The pipeline is implemented as a directory tree. For example,
pipeline/
├── 01_incoming/ # encrypted tarballs (downloaded)
├── 02_decrypted/ # decrypted tarballs
├── 03_extracted/ # extracted files
├── 04_modified/ # modified tarballs
├── 05_uploaded/ # post-upload, archiving or success marker
├── logs/ # optional: logs per stage
Each process
- watches its input_dir for new tokens (files)
- does its work
- moves the token to the next directory
An Orchestrator controls the set-up and tear-down of the pipeline. It reads a configuration file, prepares the buckets, and starts the processes.

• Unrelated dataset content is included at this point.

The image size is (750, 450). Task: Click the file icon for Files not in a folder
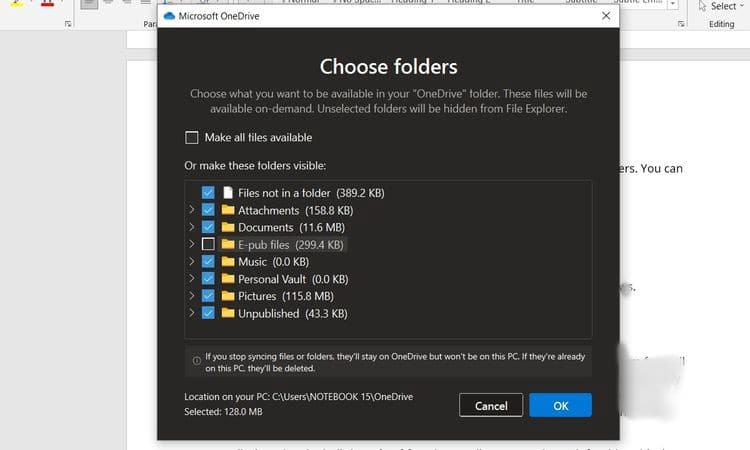pos(228,193)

Here is a part of an example config.yaml file:
global:
temp_dir: /tmp/pipeline
gpg_passphrase: "s3cr3t"
filters:
- name: decryptor
class: Decryptor
input_pipe: pipeline/01_incoming
output_pipe: pipeline/02_decrypted
User launches the orchestrator, perhaps with a config file passed in, or the config file is at an understood location. The configuration includes the location of an all_books file, which is expensive to generate.
If there are no tokens in the to_dowload bucket, the Orchestrator seeds the pipeline, generating some new tokens (a sample can be passed in on the command line).
What is available but not converted?
Our first pipeline will download and decode all the books that have been converted.
- barcode
- processing_bucket
- storage_bucket
e.g,
{
"barcode" : "12345",
"processing_bucket" : "/var/tmp/processing"
"done_bucket" : "/var/tmp/done"
}
As above, there must be a pipeline directory for managing the kanban flow.
The data files must go somewhere; the Orchestrator specifies locations when it creates tokens?